There’s a constant stream of foot traffic on frat row as kegs are rolled in, bottles purchased, punch mixed and themes created.

When it comes to parties, people leave the sorority houses and go into the fraternity houses.

But according to the New York Times, the opposite is happening at Dartmouth University.

Sigma Delta, a sorority with no national affiliation, is holding their own parties, and it has brought up the topic of alcohol within sorority walls.

By not allowing alcohol in the sorority house a form of structural sexism occurs.

“The result of such policies is that if only fraternity houses can be gatekeepers of parties, only fraternities are able to gain cultural and social respect. It’s creating a form of structural inequality,” Matthew Hughley, a University of Connecticut sociology professor, told the Huffington Post.

Alcohol should be allowed in sorority homes for a plethora of reasons, but perhaps one of the most important is the control of parties.

This way those who chose to drink know the layout of the house and what they’re pouring into their drinks, and the college social scene wouldn’t revolve only around frat house parties.

Lifting the ban on alcohol in sorority homes would also give non-Greek life members a chance to attend parties controlled by women.

Sororities have strict rules on drinking in order to keep their living space — and reputation — clean.
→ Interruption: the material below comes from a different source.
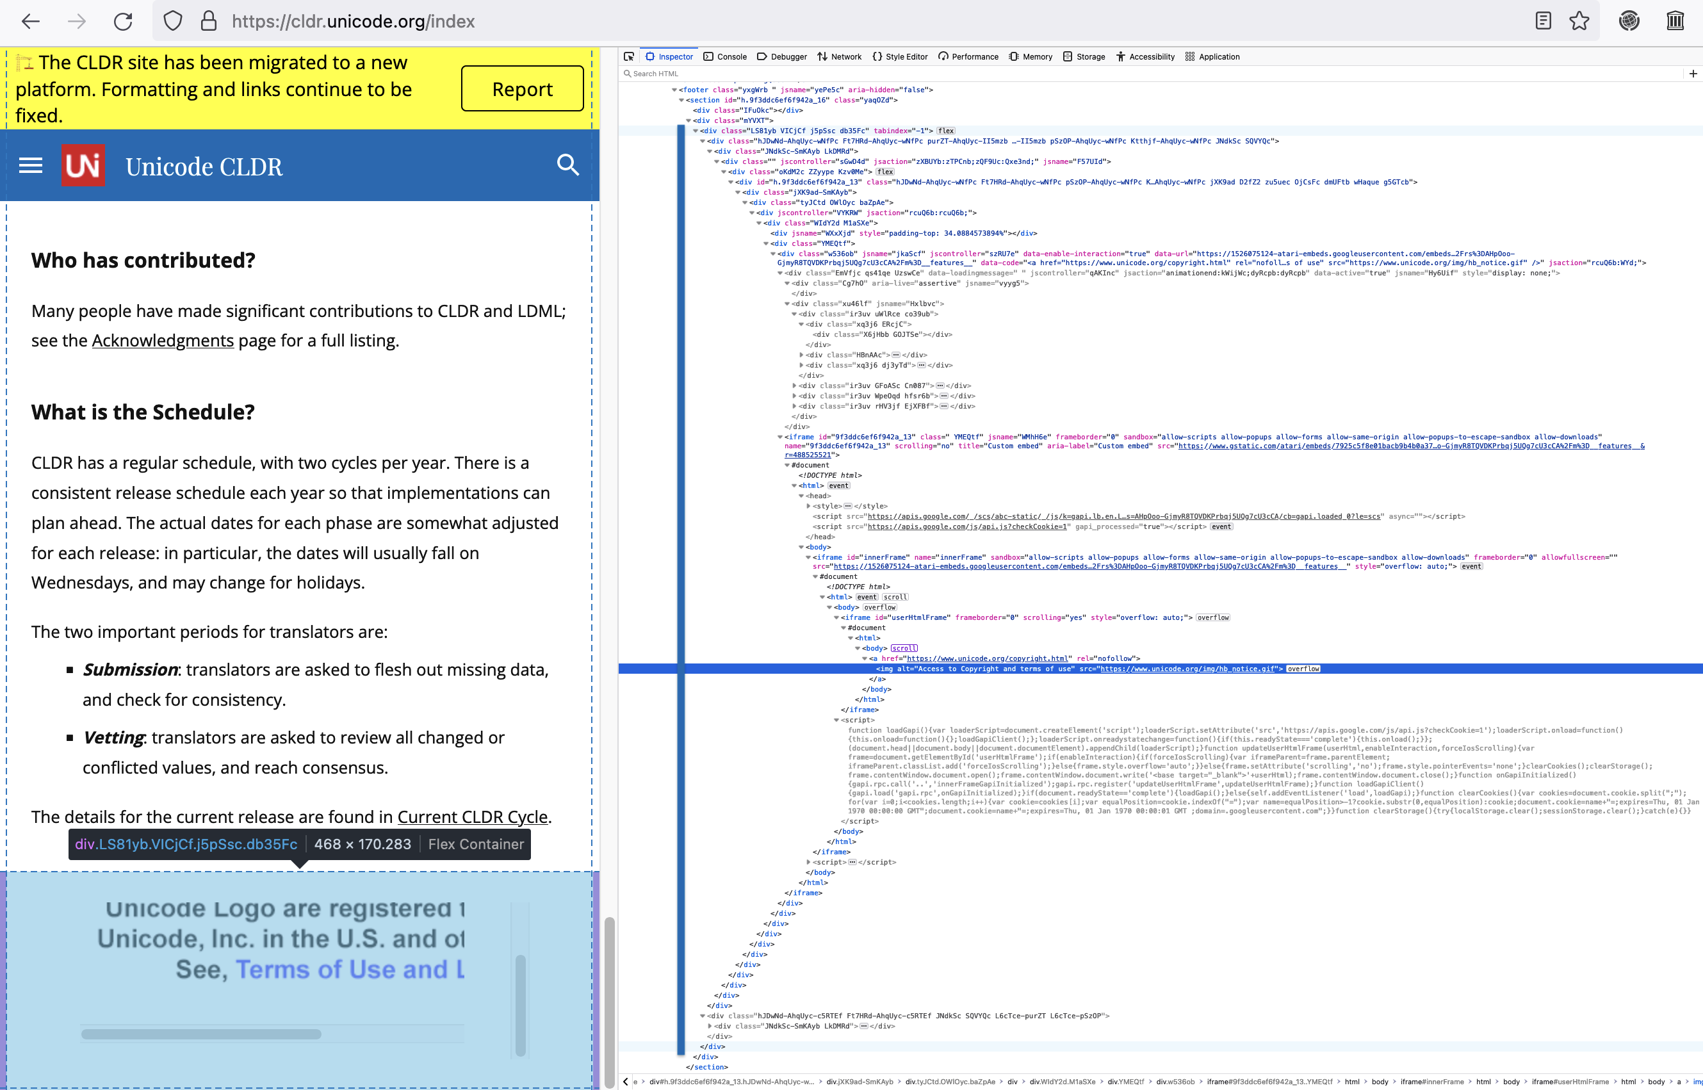This screenshot has width=1703, height=1090.
Task: Toggle the flex badge on LS81yb div
Action: tap(946, 131)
“The standard is as old as sororities are. It was born in a more Victorian era, but moved from tradition to policy over the years,” said Julie Johnson, National PanHellenic Committee Chairwoman, in an interview with the Huffington Post.

But perhaps it’s time to change this old and outdated policy.

“The women of sororities were often looked upon as fragile people who should only engage in high brow activities,” Hughley said in an interview with the Huffington Post.   

The purpose of allowing alcohol inside sorority houses is not to encourage drinking, but rather to promote a safe drinking environment and equality within the Greek life. What happens if a sorority member wants to watch Netflix and have a glass of wine in their home?

“The no-alcohol rule can be hard, especially if you’re over 21 and living in the house, because you’re like, ‘Okay I’m legally allowed to have that … But I can’t,’” Delta Gamma member Emily Marsden said.

Since sororities don’t allow their girls to drink within the home, they have no choice but to go frat parties and consume alcohol there.

With no alcohol in the sorority homes, fraternities have become the dominant social scene — and it’s often a dangerous one.

Of course, allowing sororities to throw house parties with alcohol involved would in no way eliminate sexual assaults, but it could possibly be a step in the right direction.

A 2007 study funded by the U.S. Department of Justice found fraternity men were more likely to perpetrate sexual assault or sexual aggression than non-fraternity men.

The same study also found that women who attended fraternity parties were more likely to be sexually assaulted.

“It would be interesting to see how the date-rape culture would change. … They can go upstairs and lock the door and not have to wonder how to get out,” Cornell University senior Fielding Williams told the New York Times.

However, due to a recent increase in awareness about sexual assaults on college campuses, fraternities are beginning to change their rules.

At the University of Virginia, allegations last fall involving a gang rape and administration cover-up led to massive rule changes. As reported by USA Today:

“Beer can still be served as long as it is unopened in its original can. Wine can also be served as long as it poured visibly at the bar by a sober brother. When there are more guests than brothers at a party, liquor can only be served by a third-party, licensed bartender. At smaller parties, liquor can be brought by individuals and placed at a central bar, which is overseen by a sober brother.”

With fraternities changing their rules, isn’t it time sororities do the same?